Suddenly, the crowd drew a foot away from the closet door. "Hmmm... We should try that again sometime..." muttered Buffy to angel, but angel wasn't there anymore... "Oh no he ran into the closet...." remembered Buffy. "EEEEEKKKK!!!!! What are you doing to my foot!!!! Sicko!" yelled Angel from the closet, his voice echoing around the room. A rustling sound.... "Eugh.... Cole, baby, is that you?" muttered Pheobe. "Oh oh..." said Angel. *smack* "Ow...." "You idiot... That was me!" "Sorry, Pheebs..." *smack* "Don't call me Pheebs!" "Ouch! Who smacked my butt?" asked Angel "oh oh... I was wondering why Cole was so smooth and flabby all of a sudden." "I am not flabby!" retorted Angel. "Are too... I felt it." Said Pheobe. "Pheobe!! Did you just smack Angel's butt and said it was flabby?" yelled Buffy, storming over to the closet. "YAH! I did...though I thought it was Cole's... " "Angel is right...he does not have a flabby butt." Buffy said. A muffled thank you floats out through the door. "He has a puffy butt!" corrected Buffy. "BUFFY!" whined Angel. "Don't worry, sweetums.... I like your puffy butt," said Buffy, through the wood of the door. "Hmm, she's right it is puffy..." "I have to agree with you on that one...." "Buffy!!! Everyone's touching my butt!" yelled Angel. "Be happy that everyone wants to touch your butt," muttered Leo, who's still irritated in his bunny ears... "I want to touch your butt," said Darla, appraising him in a sweet tone. "I want to make sure I'm the only who touches your butt, my hunny bun," says Pheobe to Cole, pulling on the leash....

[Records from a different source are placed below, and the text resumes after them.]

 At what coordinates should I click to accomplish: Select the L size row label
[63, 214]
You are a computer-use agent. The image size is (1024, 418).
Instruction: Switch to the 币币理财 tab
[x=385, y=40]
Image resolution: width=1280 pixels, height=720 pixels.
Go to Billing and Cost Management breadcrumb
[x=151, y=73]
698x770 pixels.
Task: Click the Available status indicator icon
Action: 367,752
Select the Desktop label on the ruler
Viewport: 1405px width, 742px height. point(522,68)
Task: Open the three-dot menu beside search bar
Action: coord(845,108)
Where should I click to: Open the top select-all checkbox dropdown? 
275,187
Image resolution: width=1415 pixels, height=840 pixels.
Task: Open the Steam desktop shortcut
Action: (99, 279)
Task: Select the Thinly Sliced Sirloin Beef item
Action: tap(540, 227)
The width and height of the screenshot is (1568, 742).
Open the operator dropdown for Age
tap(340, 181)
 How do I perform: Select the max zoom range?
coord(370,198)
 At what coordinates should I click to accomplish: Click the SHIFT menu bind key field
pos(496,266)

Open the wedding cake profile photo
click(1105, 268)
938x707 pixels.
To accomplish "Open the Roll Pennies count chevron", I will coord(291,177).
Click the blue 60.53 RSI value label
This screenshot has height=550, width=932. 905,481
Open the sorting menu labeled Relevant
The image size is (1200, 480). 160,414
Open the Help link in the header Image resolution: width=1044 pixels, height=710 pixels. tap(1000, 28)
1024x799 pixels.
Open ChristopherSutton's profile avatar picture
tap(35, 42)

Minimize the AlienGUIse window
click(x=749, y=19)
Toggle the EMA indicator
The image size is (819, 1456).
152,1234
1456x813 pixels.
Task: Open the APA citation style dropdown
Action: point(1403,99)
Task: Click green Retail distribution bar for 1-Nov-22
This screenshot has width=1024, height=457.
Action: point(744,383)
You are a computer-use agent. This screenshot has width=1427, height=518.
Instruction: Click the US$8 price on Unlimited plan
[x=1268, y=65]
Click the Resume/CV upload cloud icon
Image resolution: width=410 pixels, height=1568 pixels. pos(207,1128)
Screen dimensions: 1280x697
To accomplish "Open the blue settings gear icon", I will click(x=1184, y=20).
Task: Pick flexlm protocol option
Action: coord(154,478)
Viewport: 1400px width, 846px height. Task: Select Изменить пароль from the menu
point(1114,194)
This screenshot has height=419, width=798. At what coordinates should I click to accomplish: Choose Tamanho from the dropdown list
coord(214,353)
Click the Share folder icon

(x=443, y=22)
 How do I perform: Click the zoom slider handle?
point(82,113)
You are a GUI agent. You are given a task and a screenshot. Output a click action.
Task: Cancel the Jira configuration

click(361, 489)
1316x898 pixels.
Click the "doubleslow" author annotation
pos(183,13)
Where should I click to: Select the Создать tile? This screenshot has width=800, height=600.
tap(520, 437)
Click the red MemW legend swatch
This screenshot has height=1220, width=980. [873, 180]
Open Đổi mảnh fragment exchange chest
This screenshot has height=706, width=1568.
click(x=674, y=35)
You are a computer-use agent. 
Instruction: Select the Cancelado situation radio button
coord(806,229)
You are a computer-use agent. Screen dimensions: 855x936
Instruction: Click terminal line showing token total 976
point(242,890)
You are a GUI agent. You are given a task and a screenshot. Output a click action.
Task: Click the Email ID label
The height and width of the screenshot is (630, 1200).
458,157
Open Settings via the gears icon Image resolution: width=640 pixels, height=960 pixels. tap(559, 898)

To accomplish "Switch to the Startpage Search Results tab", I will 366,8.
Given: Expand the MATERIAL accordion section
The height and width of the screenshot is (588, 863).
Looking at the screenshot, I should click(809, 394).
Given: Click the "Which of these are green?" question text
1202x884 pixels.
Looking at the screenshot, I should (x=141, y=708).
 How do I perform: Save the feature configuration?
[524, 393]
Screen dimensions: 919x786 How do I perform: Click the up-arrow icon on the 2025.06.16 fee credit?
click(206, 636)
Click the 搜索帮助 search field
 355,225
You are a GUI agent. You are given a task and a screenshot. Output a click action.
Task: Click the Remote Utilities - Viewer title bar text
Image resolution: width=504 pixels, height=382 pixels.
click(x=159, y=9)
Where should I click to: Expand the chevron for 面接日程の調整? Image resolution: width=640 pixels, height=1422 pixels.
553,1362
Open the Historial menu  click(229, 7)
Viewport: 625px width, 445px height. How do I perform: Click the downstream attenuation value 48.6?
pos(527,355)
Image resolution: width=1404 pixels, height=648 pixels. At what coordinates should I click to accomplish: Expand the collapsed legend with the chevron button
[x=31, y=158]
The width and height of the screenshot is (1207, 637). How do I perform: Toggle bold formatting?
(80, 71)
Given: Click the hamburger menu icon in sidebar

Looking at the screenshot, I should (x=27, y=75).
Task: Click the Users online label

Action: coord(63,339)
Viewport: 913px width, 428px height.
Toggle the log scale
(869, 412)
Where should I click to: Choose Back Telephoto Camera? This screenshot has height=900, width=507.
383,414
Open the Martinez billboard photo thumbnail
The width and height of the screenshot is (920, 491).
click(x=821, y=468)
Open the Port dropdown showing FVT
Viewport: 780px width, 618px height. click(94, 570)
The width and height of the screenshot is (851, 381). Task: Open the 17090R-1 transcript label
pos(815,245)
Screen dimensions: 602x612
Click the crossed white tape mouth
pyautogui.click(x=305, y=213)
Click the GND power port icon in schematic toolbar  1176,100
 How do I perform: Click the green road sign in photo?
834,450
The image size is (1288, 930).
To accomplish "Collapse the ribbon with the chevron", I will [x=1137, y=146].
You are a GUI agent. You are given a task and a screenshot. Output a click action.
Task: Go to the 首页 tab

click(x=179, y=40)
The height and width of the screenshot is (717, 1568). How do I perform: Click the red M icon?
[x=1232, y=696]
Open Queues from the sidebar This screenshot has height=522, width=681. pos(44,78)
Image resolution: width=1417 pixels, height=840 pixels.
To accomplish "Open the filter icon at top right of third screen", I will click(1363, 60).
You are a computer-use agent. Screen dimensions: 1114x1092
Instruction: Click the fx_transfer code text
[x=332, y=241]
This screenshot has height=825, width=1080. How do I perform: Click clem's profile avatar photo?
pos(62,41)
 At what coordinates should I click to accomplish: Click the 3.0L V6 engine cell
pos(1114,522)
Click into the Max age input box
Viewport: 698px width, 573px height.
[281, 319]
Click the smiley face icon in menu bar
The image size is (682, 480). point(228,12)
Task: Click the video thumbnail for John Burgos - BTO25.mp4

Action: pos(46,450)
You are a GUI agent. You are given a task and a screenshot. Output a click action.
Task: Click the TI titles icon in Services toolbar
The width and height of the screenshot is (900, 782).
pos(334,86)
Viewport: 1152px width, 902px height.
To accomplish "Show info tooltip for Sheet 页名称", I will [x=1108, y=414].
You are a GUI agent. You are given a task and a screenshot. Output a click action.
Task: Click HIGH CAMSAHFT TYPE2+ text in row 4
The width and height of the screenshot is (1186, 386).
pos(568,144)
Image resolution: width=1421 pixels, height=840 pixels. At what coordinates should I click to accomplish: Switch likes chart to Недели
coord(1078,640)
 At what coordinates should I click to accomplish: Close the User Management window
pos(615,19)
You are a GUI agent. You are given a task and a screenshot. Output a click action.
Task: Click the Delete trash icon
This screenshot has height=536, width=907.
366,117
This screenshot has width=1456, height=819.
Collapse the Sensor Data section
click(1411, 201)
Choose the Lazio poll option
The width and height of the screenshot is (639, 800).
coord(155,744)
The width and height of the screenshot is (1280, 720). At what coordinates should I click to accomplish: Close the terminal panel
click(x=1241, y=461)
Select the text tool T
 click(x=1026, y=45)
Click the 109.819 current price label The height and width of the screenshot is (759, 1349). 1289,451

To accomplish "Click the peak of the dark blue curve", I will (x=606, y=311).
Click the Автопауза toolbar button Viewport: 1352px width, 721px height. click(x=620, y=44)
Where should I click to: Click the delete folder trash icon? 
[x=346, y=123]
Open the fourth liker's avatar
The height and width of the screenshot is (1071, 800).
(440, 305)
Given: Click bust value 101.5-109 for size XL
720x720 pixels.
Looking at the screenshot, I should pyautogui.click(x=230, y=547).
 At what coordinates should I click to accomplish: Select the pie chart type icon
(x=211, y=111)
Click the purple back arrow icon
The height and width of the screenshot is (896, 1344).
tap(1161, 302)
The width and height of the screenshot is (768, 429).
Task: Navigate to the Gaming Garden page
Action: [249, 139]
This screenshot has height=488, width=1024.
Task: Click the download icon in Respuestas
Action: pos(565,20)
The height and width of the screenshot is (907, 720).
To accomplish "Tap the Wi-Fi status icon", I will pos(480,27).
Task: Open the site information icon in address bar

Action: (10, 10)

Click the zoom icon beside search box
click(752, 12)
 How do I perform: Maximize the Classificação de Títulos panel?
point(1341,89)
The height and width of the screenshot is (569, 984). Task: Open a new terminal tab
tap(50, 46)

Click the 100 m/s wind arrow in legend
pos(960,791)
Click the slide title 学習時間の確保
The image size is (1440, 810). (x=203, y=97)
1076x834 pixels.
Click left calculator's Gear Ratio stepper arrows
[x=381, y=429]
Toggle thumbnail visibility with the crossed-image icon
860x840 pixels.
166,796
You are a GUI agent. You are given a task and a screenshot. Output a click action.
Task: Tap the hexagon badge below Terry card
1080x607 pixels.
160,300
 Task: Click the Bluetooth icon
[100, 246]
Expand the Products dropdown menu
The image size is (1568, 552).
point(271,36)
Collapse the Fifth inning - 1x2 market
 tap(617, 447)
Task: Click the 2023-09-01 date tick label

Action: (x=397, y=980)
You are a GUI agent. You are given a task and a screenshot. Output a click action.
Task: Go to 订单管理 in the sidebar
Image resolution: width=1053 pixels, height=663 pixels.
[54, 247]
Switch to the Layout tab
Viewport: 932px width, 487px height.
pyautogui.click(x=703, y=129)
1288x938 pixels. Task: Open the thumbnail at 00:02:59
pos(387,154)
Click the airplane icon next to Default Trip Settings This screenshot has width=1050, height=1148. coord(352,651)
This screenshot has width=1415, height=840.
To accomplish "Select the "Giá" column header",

AN: OK I know its not finished and it probably never will be, but I hope you enjoyed it.
Disclaimer: I don't own any of them and actually I didn't even write this story my friend (who wishes to be unknown) wrote it for entertainment while we were talking online. She calls herself Draco's Pumpkin Puff (don't ask about the nick name I had nothing to do with it) and gave me permission to post this so here it is.
Distribution: want it, take it.
AN: It's one monster run-on paragraph with probably a whole bunch of mistakes. And truthfully I don't care if you hate, flame all you want, but I believe this is a perfect pick-me-up story.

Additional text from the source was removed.